René de Obaldia

   

Auszüge aus Les richesses naturelles

  

   

   

   

Wachstum

 

Als man um den ersten Milchzahn des Kindes einen Faden band, um den Zahn auszureißen, lag im Nachbarort ein Mann im Sterben.

Als man kräftig an dem Faden riß, starb der Mann. Das Kind rannte schluchzend in ein dunkles Zimmer und schloß sich ein.

Als es die Tür wieder öffnete, trat ein Mann heraus.

 

Croissance

   

   

   

Salzkorn

 

Bei einem Ball gelang es einem Mädchen, ein Salzkorn auf den Schwalbenschwanz seines Kavaliers zu streuen.

Dieser verwandelte sich sofort in einen Vogel.

– Kiwitt-kiwitt, sagte er zu dem Mädchen und ließ dabei eine kleine gelbe Kotkugel fallen, kiwitt-kiwitt, ich sag's dem Papst!

Und er flog durch ein Ochsenauge hinaus und davon.

 

Grain de sel

   

   

   

Die Blutlache

 

Die Blutlache, ganz jung, breitet sich auf den Pflastersteinen aus. Sie redet mit sich selbst.

Die Häuser geben keinerlei Lebenszeichen von sich. Das Haus gegenüber hat seine Läden geschlossen.

Die Lache beflaggten Blutes. Sie durchlöchert den Schlaf, gefällt sich in ihrer Farbe.

Welche Wüste um sie her! Nichts. Niemand. Die Blutlache gleicht einem Kardinal, der es müde ist, den Himmel in seinem Purpur abzuwarten. Ein auf dem Pflaster ausgestreckter Kardinal, zusammengekauert im Feuer seiner Liebe.

Dieser pfeifende Zug trägt Passagiere mit bleichen Händen fort. Eine Möwe fällt aus Einsamkeit vom Himmel.

Die Blutlache ist mittlerweile ein paar Stunden alt. Sie altert. Sie tritt in die Geschichte ein... Glühende Hitze. Die Sonne rechtfertigt sich in ihrem blinden Licht... Die Tür des Hauses gegenüber öffnet sich langsam... Ist es der Leichnam, der an den Tatort zurückkehrt? Oder der Mörder? Oder beide, mit sämtlichen Fasern aneinandergebunden?

Aus der halbgeöffneten Tür kommt ein Aufziehhuhn heraus... Eine Hand hat es soeben aufgezogen... Auf seinen metallenen Füßen schafft es das Tier bis zur Mitte der Lache. Mechanisches Huhn, das mit einem trockenen Geräusch nach dem Blut pickt: klick! klick! klick!

Und die Bewohner der Stadt stopfen sich die Ohren zu.

 

La flaque de sang

   

   

   

Die Frauen meines Knies

 

Die Frauen meines Knies gleichen sich am Abend, wenn die Gedanken hereinbrechen.
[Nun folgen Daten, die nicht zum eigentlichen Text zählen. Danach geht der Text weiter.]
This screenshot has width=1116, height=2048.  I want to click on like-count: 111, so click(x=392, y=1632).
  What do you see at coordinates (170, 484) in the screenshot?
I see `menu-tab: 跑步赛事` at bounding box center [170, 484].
Mit fleischlichen Feuern geschmückt, aufmerksam und geheim.

Die Frauen meines Knies lieben sich wegen der Liebe meines Knies.

Kein Streit, kein Geräusch: die Frauen meines Knies entkleiden die Stille.

Glücklicher Mann der ich bin, strecke ich mich auf meinem Bett einige Jahrhunderte aus. Ich habe meinen Namen, meine Grammatik, mein Scheckbuch verloren... Nicht einmal mein Atmen nimmt sich mehr ernst.

Ich bade genußvoll im Königreich Genusien*.

 

Les femmes de mon genou

 

* Frz. genou = Knie, das Königreich Genousie leitet sich davon ab, spielt jedoch vermutlich auch auf das gleichnamige Theaterstück de Obaldias von 1960 an, dessen dt. Übersetzung den Titel Genusien trägt.

   

 

Aus: René de Obaldia Les richesses naturelles. Récits-éclairs, Editions Bernhard Grasset, Paris 1970. Erstveröffentlichung 1952 bei Editions René Julliard. Aus dem Französischen übersetzt von Johannes Beilharz im August 2001.